In the event that this overview causes any difficulties for those featured or for the ancestors of those featured (in the case of historical records) we both apologize in advance and offer again that we have no substantive proof of actual membership. Our archive should not ever serve as “evidence” of membership by justice systems seeking to oppress these tailors or their estates (should they no longer be living).
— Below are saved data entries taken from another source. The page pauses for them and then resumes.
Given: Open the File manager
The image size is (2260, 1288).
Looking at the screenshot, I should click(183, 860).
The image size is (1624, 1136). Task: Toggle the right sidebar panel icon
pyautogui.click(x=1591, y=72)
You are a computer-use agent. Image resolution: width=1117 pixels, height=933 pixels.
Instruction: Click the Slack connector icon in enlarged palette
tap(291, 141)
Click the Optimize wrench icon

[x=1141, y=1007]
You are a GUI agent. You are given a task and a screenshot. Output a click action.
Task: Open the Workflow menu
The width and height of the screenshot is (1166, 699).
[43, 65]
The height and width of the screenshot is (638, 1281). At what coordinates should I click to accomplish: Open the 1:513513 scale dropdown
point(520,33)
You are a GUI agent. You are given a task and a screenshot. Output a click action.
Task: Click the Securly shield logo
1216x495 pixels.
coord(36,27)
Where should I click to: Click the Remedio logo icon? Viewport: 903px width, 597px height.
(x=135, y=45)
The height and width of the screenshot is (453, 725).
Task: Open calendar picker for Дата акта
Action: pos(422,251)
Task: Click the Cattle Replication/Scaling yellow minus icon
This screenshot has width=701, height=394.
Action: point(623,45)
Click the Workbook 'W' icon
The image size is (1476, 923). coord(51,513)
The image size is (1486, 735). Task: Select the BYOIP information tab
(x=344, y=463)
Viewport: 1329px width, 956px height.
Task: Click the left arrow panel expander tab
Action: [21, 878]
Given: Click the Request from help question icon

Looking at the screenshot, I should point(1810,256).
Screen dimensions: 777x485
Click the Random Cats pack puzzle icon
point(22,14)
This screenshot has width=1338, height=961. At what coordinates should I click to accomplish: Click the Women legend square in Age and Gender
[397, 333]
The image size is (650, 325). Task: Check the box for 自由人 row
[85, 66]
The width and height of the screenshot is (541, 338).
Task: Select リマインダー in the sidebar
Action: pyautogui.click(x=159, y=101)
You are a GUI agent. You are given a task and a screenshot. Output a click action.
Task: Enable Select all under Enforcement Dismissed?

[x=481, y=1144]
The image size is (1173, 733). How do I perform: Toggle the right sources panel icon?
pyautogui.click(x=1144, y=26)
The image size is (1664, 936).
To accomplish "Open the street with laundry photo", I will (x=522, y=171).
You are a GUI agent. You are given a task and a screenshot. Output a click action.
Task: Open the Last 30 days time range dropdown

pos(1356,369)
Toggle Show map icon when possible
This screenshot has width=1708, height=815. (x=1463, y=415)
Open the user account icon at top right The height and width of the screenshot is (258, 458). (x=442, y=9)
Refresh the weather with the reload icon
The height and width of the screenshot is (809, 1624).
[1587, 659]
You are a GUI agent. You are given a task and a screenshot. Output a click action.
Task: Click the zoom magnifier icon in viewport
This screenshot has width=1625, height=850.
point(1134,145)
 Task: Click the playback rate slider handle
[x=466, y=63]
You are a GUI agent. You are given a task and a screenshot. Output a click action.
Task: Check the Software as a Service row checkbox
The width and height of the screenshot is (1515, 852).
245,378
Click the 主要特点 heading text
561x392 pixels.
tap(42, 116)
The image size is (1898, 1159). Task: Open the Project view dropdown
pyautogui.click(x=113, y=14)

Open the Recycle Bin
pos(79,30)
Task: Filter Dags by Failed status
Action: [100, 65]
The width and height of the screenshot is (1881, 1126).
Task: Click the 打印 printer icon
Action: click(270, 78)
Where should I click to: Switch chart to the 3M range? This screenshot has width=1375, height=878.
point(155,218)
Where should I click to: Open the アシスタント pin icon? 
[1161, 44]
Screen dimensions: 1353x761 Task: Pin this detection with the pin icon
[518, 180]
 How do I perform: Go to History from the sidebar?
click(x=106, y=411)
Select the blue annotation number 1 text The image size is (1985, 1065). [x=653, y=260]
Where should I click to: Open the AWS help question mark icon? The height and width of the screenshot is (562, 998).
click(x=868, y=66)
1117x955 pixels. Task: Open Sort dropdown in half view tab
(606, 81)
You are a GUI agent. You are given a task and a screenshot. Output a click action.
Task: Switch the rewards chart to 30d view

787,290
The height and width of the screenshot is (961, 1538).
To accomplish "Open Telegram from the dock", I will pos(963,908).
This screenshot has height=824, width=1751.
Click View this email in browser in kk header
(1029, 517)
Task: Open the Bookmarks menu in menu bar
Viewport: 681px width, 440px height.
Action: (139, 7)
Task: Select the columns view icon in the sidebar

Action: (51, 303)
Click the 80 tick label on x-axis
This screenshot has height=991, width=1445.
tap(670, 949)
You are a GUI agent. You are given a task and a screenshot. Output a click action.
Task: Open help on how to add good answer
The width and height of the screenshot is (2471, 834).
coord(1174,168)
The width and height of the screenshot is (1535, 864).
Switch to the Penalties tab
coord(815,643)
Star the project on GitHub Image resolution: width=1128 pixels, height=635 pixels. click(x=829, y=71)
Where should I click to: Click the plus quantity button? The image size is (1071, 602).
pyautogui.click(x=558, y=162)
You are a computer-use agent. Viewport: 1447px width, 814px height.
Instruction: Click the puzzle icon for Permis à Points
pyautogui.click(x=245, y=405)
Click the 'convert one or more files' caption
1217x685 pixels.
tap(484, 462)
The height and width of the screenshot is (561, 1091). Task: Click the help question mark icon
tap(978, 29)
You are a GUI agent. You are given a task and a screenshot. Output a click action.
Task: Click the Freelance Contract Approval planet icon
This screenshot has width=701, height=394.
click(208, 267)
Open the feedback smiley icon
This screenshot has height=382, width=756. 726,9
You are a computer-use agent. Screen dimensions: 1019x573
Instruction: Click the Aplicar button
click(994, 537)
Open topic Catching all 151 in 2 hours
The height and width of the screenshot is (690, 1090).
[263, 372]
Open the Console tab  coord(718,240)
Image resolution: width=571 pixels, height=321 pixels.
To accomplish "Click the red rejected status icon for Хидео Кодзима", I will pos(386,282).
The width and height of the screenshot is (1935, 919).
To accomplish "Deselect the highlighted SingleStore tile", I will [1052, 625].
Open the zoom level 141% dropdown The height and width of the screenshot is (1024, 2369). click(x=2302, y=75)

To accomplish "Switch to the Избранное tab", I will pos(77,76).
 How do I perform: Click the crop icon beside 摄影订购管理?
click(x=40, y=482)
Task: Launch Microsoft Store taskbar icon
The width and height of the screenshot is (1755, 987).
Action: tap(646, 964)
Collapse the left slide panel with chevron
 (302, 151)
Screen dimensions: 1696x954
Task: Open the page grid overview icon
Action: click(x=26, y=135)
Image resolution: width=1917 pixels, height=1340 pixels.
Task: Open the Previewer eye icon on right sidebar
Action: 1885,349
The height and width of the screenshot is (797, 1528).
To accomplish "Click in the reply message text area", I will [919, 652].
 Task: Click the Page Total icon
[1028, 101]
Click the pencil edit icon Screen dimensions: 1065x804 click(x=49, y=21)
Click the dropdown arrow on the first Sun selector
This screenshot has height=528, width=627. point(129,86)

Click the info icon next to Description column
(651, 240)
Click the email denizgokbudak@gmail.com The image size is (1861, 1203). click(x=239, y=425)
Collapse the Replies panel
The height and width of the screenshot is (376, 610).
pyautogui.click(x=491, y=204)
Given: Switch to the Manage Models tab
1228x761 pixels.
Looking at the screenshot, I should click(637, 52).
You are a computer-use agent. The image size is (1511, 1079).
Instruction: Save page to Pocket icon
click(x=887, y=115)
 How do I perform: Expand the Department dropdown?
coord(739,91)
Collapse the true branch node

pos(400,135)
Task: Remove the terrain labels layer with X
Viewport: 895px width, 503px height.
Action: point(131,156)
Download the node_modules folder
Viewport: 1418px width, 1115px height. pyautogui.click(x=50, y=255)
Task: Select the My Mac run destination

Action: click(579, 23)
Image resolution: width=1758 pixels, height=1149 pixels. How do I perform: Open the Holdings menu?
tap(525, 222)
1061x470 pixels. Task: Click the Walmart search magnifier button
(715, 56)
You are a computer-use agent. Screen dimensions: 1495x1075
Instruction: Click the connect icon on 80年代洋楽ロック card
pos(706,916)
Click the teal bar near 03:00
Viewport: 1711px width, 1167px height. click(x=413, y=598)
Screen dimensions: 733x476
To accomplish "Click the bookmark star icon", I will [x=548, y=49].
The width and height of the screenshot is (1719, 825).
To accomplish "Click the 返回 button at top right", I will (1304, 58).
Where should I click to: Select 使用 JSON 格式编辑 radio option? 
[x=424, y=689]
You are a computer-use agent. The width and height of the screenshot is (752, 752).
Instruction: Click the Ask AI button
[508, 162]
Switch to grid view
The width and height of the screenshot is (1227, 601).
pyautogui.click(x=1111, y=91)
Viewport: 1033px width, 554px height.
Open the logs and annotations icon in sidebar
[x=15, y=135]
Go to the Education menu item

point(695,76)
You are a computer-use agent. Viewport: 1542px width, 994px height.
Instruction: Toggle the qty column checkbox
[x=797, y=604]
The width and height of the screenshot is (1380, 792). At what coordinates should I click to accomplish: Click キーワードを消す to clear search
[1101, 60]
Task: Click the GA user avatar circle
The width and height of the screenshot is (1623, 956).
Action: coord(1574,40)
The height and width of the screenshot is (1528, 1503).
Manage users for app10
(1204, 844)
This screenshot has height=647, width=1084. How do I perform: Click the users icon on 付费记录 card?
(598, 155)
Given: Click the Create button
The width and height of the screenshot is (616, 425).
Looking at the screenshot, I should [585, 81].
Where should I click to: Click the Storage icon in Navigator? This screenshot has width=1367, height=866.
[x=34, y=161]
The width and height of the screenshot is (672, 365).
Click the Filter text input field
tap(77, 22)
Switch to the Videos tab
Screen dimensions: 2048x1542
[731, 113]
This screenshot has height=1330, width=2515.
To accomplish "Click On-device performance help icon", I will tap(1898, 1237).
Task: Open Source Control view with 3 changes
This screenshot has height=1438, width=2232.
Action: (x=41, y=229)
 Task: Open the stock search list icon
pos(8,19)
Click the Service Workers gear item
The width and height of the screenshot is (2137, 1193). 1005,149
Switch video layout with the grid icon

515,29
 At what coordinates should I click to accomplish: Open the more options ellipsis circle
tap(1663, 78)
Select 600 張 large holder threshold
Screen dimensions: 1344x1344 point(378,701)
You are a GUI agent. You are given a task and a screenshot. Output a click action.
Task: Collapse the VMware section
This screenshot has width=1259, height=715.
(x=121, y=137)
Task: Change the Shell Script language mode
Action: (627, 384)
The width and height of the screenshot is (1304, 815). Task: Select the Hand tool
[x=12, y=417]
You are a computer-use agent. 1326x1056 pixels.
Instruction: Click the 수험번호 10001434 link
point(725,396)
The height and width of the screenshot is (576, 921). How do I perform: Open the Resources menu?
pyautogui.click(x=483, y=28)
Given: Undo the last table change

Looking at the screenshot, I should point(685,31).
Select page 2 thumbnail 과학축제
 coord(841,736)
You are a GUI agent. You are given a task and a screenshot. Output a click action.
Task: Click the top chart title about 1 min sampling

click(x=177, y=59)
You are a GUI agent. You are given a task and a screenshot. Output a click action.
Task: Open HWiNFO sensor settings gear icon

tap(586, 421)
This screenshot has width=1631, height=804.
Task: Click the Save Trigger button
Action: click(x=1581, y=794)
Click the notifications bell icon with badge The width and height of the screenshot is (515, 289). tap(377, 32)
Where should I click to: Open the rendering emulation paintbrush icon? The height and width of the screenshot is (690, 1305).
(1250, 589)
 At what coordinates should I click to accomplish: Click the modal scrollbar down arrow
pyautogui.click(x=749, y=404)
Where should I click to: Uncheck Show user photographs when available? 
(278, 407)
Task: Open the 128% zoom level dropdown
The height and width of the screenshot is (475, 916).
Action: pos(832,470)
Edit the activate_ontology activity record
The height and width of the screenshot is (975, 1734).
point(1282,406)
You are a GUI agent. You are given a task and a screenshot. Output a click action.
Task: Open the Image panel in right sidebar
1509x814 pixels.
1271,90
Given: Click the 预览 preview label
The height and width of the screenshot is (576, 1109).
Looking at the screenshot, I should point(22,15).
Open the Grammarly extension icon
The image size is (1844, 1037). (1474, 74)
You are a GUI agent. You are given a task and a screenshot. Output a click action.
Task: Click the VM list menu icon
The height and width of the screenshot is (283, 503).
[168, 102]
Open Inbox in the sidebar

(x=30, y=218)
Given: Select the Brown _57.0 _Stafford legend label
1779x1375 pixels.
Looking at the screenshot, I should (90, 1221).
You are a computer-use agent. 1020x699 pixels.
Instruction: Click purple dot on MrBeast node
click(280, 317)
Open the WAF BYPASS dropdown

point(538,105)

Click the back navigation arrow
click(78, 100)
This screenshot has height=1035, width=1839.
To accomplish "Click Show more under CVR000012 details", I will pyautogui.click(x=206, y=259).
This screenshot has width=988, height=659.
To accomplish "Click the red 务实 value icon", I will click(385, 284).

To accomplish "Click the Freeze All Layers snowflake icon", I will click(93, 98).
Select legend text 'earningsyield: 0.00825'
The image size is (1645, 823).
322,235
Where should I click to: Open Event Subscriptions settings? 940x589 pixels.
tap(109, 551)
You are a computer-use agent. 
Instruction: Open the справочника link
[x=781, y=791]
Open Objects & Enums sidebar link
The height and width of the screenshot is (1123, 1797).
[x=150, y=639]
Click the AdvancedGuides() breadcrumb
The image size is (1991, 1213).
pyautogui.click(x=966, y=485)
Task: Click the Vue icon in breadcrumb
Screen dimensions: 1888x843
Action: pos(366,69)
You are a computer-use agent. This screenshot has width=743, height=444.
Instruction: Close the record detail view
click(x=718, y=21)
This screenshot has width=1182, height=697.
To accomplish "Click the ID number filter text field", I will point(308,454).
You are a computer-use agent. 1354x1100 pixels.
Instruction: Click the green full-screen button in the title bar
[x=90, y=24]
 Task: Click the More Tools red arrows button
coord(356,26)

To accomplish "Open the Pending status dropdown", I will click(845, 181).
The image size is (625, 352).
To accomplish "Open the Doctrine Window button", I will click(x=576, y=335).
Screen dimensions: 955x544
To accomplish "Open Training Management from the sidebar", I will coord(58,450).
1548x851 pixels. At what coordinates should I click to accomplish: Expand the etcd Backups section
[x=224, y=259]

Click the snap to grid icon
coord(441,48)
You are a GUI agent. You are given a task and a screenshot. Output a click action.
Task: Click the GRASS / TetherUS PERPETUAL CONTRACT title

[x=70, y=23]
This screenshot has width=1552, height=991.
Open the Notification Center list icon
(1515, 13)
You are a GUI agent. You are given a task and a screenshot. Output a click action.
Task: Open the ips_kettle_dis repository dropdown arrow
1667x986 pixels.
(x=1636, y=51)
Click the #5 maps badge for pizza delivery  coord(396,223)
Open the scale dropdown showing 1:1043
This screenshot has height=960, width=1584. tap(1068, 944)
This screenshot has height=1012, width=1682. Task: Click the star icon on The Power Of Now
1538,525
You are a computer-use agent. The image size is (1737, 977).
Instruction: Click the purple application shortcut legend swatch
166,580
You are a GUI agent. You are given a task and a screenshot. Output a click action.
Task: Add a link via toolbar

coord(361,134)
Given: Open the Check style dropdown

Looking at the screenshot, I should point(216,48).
In order to mitigate such a negative outcome we have elected to use pseudonyms or leave images as anonymous. We have also elected to present the localities of the featured tailors’ design activities as presented by the actual topographies involved without taking the extra step of offering place-names or addresses.

Regarding the Scissors

Shown adjacent to each designer appear an associated pair of shears. It is widely accepted that, as part of initiation into the Militant Guild of Rural Tailors, the initiate was required to trade-in his own scissors in exchange for a pair of the Guild’s symbolic brass-knuckle-shears. As can be seen in the juxtapositions offered here, there is some doubt as to whether the initiate was actually willing to give up his personal scissors in this exchange.

It would be understandable that such a tailor would be reluctant to forgo scissors on which his livelihood was dependent for a pair which promised to be impractical on several fronts. The fit to the new member’s hand, the “action” of the blades and the calibration of the hinge could easily represent functional handicaps. Moreover the brass-knuckle-shears with which they were replaced could not be used in front of the public.

The Research Group suspects that this accounts for the appearance of scissors outside the garment-making tradition. It is likely that initiates sometimes brought non-primary scissors (tin-snips, hair-cutting scissors, grape-scissors, editor’s shears, etc) to serve in the exchange.

We think this is why you see non-garment scissors included in various manifestations of the Tailor’s Crown which feature an assortment of old scissors handed in by these new members.